1. seageath's Avatar
    The BB is stolen, I have contacted the telco provider since it's under contract. They said that the only can block the number but not the BB.
    Bad thing is I haven't set BB Protect and enabled BB track location app.
    What should I do to block the stolen BB for being used and permanently disable the handset? Any idea?
    Just want to teach the culprit some lesson ...
    01-10-13 01:45 AM
  2. SparkyBC's Avatar
    Well your provider is totally useless. Call them and ask to talk to a supervisor a reported phone once the esn is reported stolen it renders the phone useless. It will never be activated or work again. The browser would work on wifi, that's it.
    01-10-13 02:03 AM
  3. donmateo's Avatar
    You can wipe it via BB Protect, but I agree with the above poster.
    01-10-13 10:52 AM
  4. shupor's Avatar
    Well your provider is totally useless. Call them and ask to talk to a supervisor a reported phone once the esn is reported stolen it renders the phone useless. It will never be activated or work again. The browser would work on wifi, that's it.
    I take it you have never been in that situation before. If it is a CDMA phone then the carrier can block the ESN. GSM phones don't use ESN's, they use IMEI's and as of June of last year there wasn't a shared blocked IMEI database amongst GSM providers in the US. Had GSM phones stolen on both Tmobile and ATT networks and was told by both carriers that only RIM could blacklist the device (probably the runaround but point is it's not as easy to achieve as one would think)
    http://www.digitaltrends.com/mobile/...es-on-july-10/
    Last edited by shupor; 01-10-13 at 12:52 PM. Reason: additional info received
    01-10-13 11:30 AM
  5. collinc93's Avatar
    BB Protect...never own a Blackberry without registering it
    01-10-13 03:24 PM
  6. jwn66's Avatar
    Should build in a little firecracker that you can set off that will wreck the insides, detonate it thru BBP, would be hilarious, thief has it then all of a sudden puff of smoke comes up from there grubby little pocket, lul.
    01-10-13 03:52 PM
  7. Tim-ANC's Avatar
    I take it you have never been in that situation before.

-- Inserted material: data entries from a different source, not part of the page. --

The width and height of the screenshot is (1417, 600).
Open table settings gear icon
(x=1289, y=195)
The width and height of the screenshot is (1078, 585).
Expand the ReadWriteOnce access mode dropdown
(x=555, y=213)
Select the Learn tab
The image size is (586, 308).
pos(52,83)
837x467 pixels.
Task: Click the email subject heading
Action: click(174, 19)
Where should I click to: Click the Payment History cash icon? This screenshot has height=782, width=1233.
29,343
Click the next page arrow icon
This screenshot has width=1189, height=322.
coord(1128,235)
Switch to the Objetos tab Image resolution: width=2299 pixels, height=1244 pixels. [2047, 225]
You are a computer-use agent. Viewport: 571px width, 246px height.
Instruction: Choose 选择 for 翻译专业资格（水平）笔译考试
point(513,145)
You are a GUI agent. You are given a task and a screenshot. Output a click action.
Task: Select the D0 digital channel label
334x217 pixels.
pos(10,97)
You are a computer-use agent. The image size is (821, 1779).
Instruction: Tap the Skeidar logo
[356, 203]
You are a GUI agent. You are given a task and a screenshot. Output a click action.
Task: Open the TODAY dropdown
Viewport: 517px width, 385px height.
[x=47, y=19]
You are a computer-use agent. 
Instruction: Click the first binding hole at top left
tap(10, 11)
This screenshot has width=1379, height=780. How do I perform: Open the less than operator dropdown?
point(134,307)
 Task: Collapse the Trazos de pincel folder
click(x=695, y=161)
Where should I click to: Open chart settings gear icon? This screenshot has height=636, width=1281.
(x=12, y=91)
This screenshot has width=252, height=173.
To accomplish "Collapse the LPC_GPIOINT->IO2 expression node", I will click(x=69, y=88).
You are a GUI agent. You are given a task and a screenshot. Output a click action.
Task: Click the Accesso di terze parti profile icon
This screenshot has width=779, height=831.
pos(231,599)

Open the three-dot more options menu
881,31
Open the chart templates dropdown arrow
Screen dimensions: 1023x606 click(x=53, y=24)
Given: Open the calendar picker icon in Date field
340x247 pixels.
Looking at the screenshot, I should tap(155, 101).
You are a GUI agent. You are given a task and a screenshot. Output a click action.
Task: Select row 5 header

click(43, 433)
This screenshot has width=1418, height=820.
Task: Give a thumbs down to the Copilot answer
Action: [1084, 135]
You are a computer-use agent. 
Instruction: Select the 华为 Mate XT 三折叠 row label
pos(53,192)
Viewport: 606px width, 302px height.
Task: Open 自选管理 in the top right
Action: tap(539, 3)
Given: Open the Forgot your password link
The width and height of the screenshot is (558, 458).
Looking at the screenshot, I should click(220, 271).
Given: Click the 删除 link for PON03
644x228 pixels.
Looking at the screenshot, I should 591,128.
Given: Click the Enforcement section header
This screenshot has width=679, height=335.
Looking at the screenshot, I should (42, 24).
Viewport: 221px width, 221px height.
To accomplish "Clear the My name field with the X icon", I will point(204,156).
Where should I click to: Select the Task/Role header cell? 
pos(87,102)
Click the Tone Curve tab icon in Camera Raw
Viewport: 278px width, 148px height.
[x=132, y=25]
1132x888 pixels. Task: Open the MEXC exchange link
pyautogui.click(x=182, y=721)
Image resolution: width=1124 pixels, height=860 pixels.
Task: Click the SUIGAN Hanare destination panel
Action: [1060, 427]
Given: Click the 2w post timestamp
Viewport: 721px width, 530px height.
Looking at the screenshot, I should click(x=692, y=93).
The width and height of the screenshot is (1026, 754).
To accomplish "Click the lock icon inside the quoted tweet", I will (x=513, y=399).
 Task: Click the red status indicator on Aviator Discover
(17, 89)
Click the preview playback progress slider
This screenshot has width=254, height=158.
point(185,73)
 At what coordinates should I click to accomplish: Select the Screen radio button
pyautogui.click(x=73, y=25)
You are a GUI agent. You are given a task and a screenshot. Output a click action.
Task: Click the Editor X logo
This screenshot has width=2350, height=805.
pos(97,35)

If it is a CDMA phone then the carrier can block the ESN. GSM phones don't use ESN's, they use IMEI's and as of June of last year there wasn't a shared blocked IMEI database amongst GSM providers in the US. Had GSM phones stolen on both Tmobile and ATT networks and was told by both carriers that only RIM could blacklist the device (probably the runaround but point is it's not as easy to achieve as one would think)
    AT&T customers can start blocking stolen devices on July 10 | Digital Trends
    So, if you don't pay your phone bill the carrier can't shut it down?
    01-11-13 02:37 PM
  8. raino's Avatar
    So, if you don't pay your phone bill the carrier can't shut it down?
    Well, yes and no. They can blacklist the IMEI which would at least render the phone useless on their network. If there's blacklist sharing between carriers, the IMEI will get blacklisted on other networks too.

    The only truly global block is a PIN block. That's put in place by RIM. But I'm not sure if even a PIN block prevents voice calls and SMS.
    01-11-13 04:06 PM
  9. shupor's Avatar
    So, if you don't pay your phone bill the carrier can't shut it down?
    GSM carriers can block your line(SIM) as well and the IMEI if they choose to do so. Where it gets tricky is the phone will work on other networks unless they share their blocked list database and as it stands, the GSM carriers in the US do not share their database as yet.

    There are also tools to spoof the IMEI or void the block and the carriers know this and chances of you getting them to block your IMEI just because it is stolen are slim.

    The GSM are generally reluctant to even bother putting the IMEI block on
    01-11-13 04:35 PM
  10. raino's Avatar
    as it stands, the GSM carriers in the US do not share their database as yet.
    Actually this is not correct as of November 1 2012. See here.

    The GSM are generally reluctant to even bother putting the IMEI block on
    Where are you getting this information? At least one major carrier, AT&T, has no problems blacklisting IMEI for stolen devices. T-Mobile didn't do so at the time this article was written (7/12), but they might be IMEI blocking too now.